Microfabricated silicon PCR reactors and glass capillary electrophoresis (CE) chips have been successfully coupled to form an integrated DNA analysis system. This construct combines the rapid thermal cycling capabilities of microfabricated PCR devices (10 °C/s heating, 2.5 °C/s cooling) with the high-speed (<120 s) DNA separations provided by microfabricated CE chips. The PCR chamber and the CE chip were directly linked through a photolithographically fabricated channel filled with hydroxyethylcellulose sieving matrix. Electrophoretic injection directly from the PCR chamber through the cross injection channel was used as an “electrophoretic valve” to couple the PCR and CE devices on-chip. To demonstrate the functionality of this system, a 15 min PCR amplification of a β-globin target cloned in M13 was immediately followed by high-speed CE chip separation in under 120 s, providing a rapid PCR−CE analysis in under 20 min.
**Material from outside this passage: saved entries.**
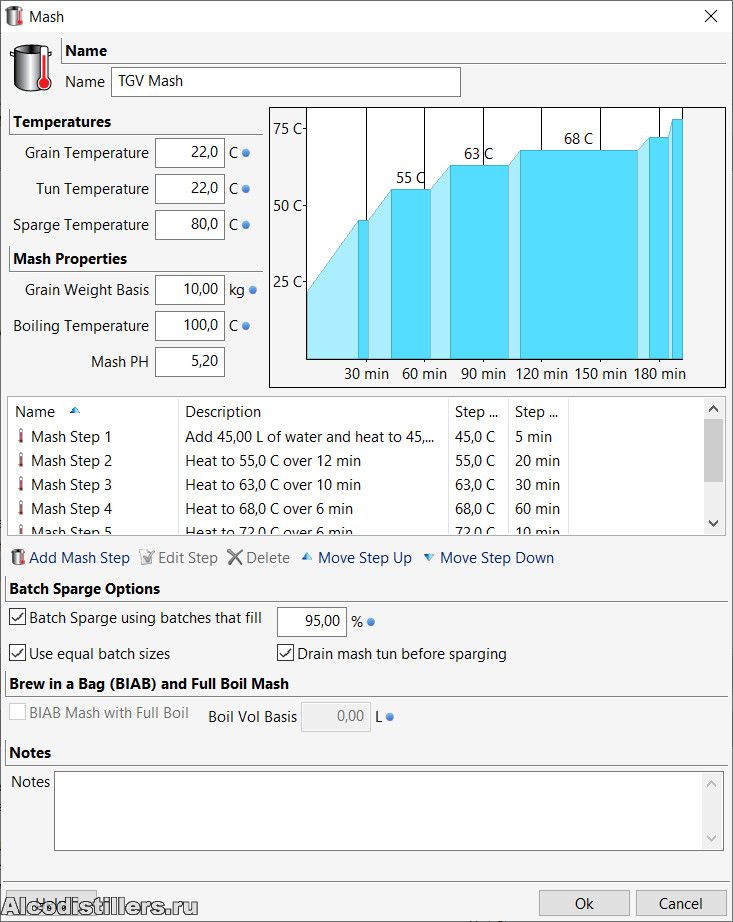The image size is (733, 922).
Task: Click the thermometer icon beside Mash Step 3
Action: point(20,485)
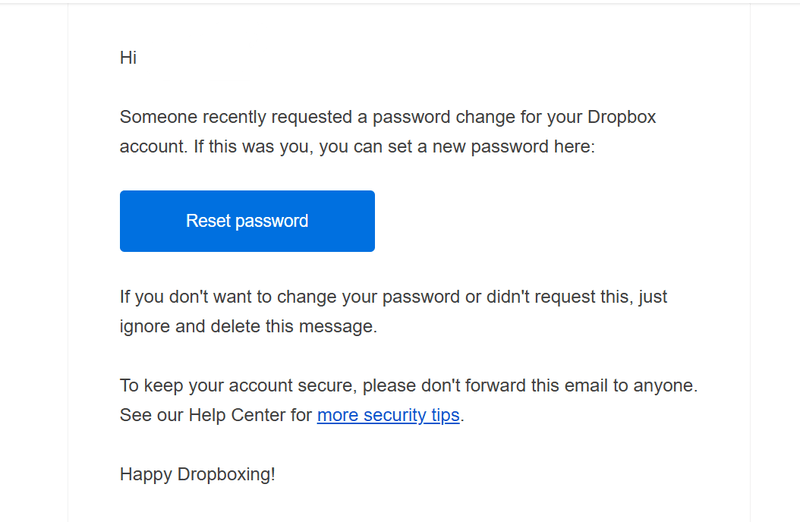Click the blue Reset password button

point(247,221)
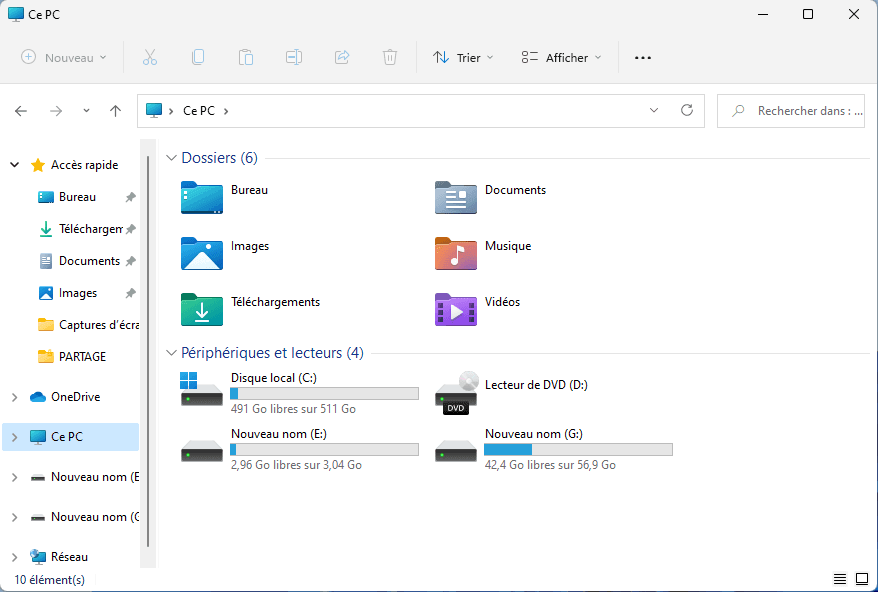The width and height of the screenshot is (878, 592).
Task: Expand the OneDrive tree node
Action: click(x=14, y=397)
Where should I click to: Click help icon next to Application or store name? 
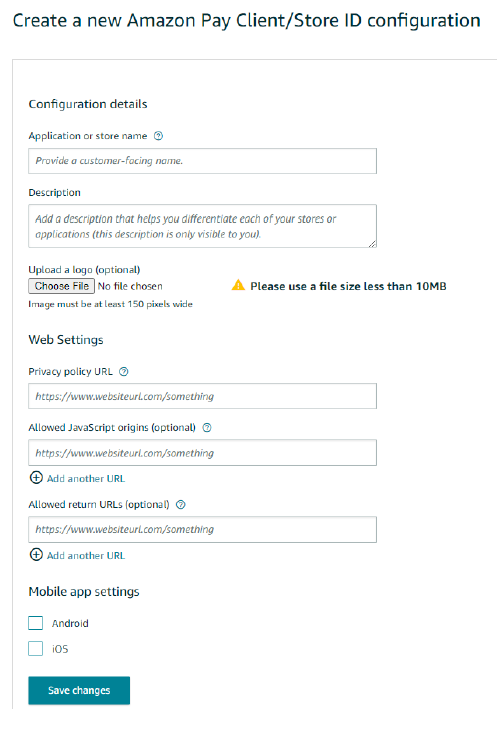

A rapid assay for genomic Salmonella DNA was performed in under 45 min, demonstrating that challenging amplifications of diagnostically interesting targets can also be performed. Real-time monitoring of PCR target amplification in these integrated PCR−CE devices is also feasible. Amplification of the β-globin target as a function of cycle number was directly monitored for two different reactions starting with 4 × 107 and 4 × 105 copies of DNA template. This work establishes the feasibility of performing high-speed DNA analyses in microfabricated integrated fluidic systems.